Data Local optimization: The map task runs on the node where the data is stored locally for the best efficiency.
Fragment = Data Block: A fragment is stored only on a single node and is the most efficient.
Fragmentation > Data block: Fragmentation is larger than data blocks, then a fragmented data is stored on multiple nodes, the map task needs to transfer data from multiple nodes, will reduce efficiency.
Map task output: When the map task finishes executing, the results are written to the local hard disk, not to the HDFs.
Intermediate transitions: The result of the map is only for intermediate transitions, this intermediate result is passed to the reduce task, the result of the reduce task is the final result, and the map intermediate value is eventually deleted.
Map task failed: If the map task fails, the map task is rerun on the other node and the intermediate result is calculated again.
3. Reduce Data Flow
Reduce task: The number of map tasks is much greater than the reduce task.
No localization advantage: the input of the task of reduce is the output of the map task, where most of the data for the reduce task is not local.
Data Merge: The results of the map task output are uploaded over the network to the Reduce task node, where the data is merged and then processed in the input to the reduce task.
Result output: Reduce output is directly exported to HDFs.
Reduce quantity: Reduce quantity is specifically specified, specified in the configuration file.
MapReduce Data Flow Diagram Analysis:
Single MapReduce Data flow:
Map output partition: More than one reduce task, each reduce task corresponds to some map tasks, we partition these map tasks according to their input reduce task, to create a partition for each reduce.
Partition ID: Map results have many kinds of keys, the same key corresponding to the data to a reduce, a map may give multiple reduce output data.
Partition functions: Partition functions can be defined by the user, typically using the system default partition function Partitioner, which is partitioned by a hash function.
Blending: The data flow between the map task and the reduce task becomes mixed.
Reduce data source: input data from multiple maps per reduce task
Map data whereabouts: The results of each map task are exported to multiple reduce
No reduce: When data can be processed in full parallel, reduce is not applicable and only map tasks can be performed.
4. Combiner introduced
MapReduce bottlenecks: Bandwidth limits the number of MapReduce to perform tasks, and a large amount of data transfer is required during map and reduce execution.
Solution: Merges the function combiner, merges the results of multiple map task outputs, and sends the merged results to the reduce job.
5. hadoopstreaming
Hadoop MultiLanguage Support: Java, Python, Ruby, C + +
MultiLanguage: Hadoop allows you to write MapReduce functions in other languages.
Standard stream: Because Hadoop can use UNIX standard streams as an interface between Hadoop and applications, MapReduce programming can be done as long as the standard stream is used.
Streaming processing text: Streaming in text processing mode, there is a data row view, which is ideal for handling text.
The input and output of the map function: The standard stream is entered into the map function, and the result of the map function is written to the standard output stream.
Map output format: The output's key-value pairs are tab-delimited rows, written in this form in the standard output stream.

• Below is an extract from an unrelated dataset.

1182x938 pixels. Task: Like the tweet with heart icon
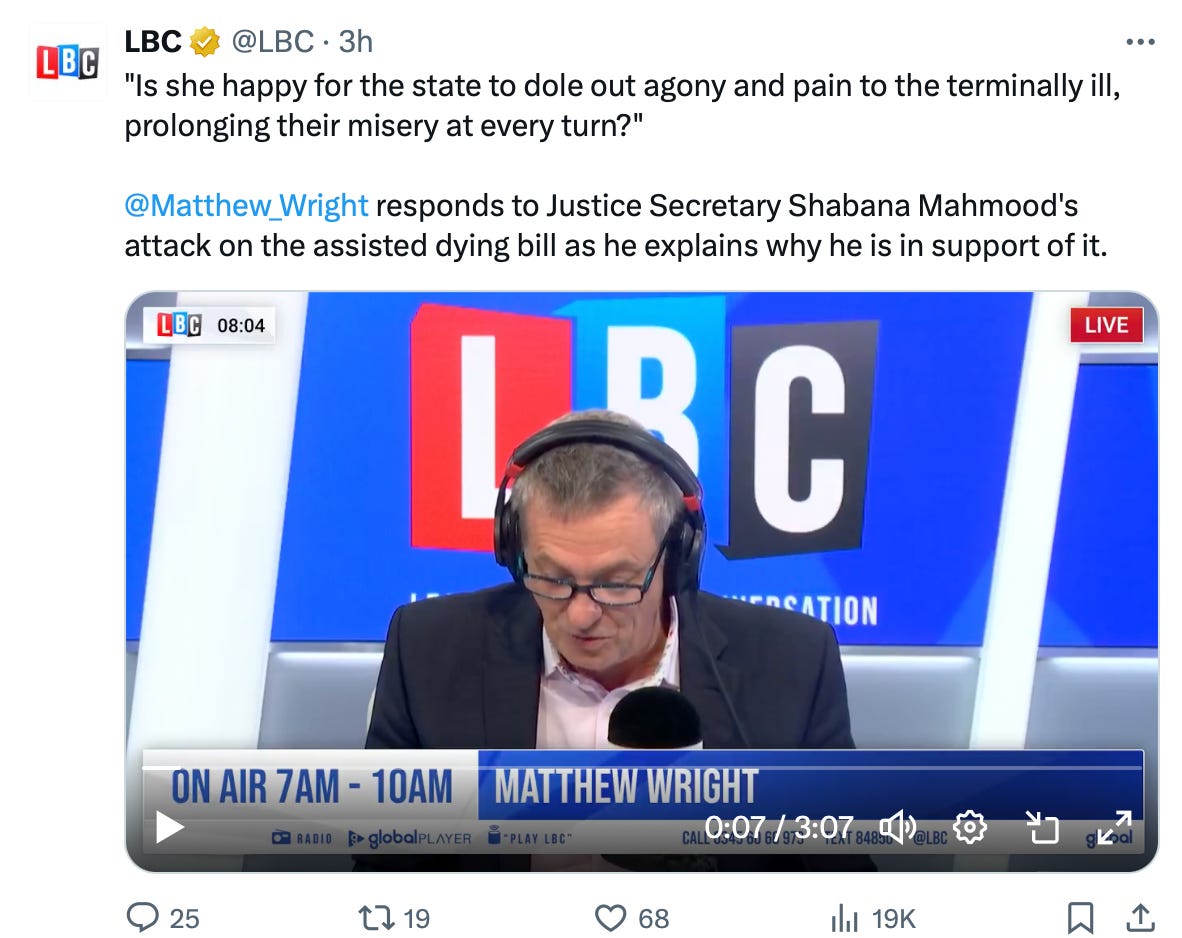(x=611, y=918)
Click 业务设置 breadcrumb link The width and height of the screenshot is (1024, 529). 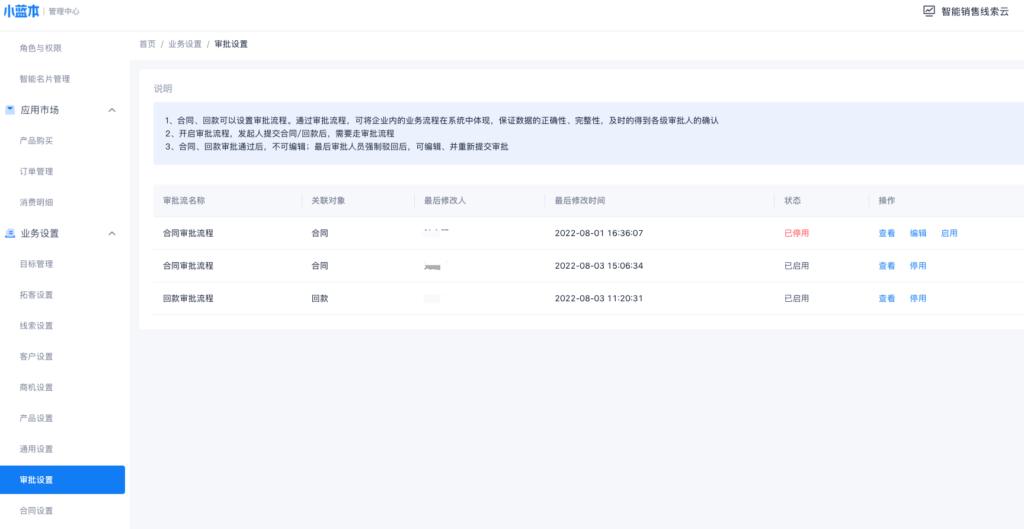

The input and output of the reduce function: the input data is a tab-delimited key-value pair row in the standard input stream, which is sorted by the Hadoop framework, and the result is output to the standard output stream.
6. Hadoop Pipes
Pipes concept: Pipes is the MapReduce C + + interface
Misunderstanding: Pipes does not use standard input-output streams as a streaming between map and reduce, nor does it use JNI programming.
How it works: Pipes uses sockets as a communication between the map and the reduce function processes.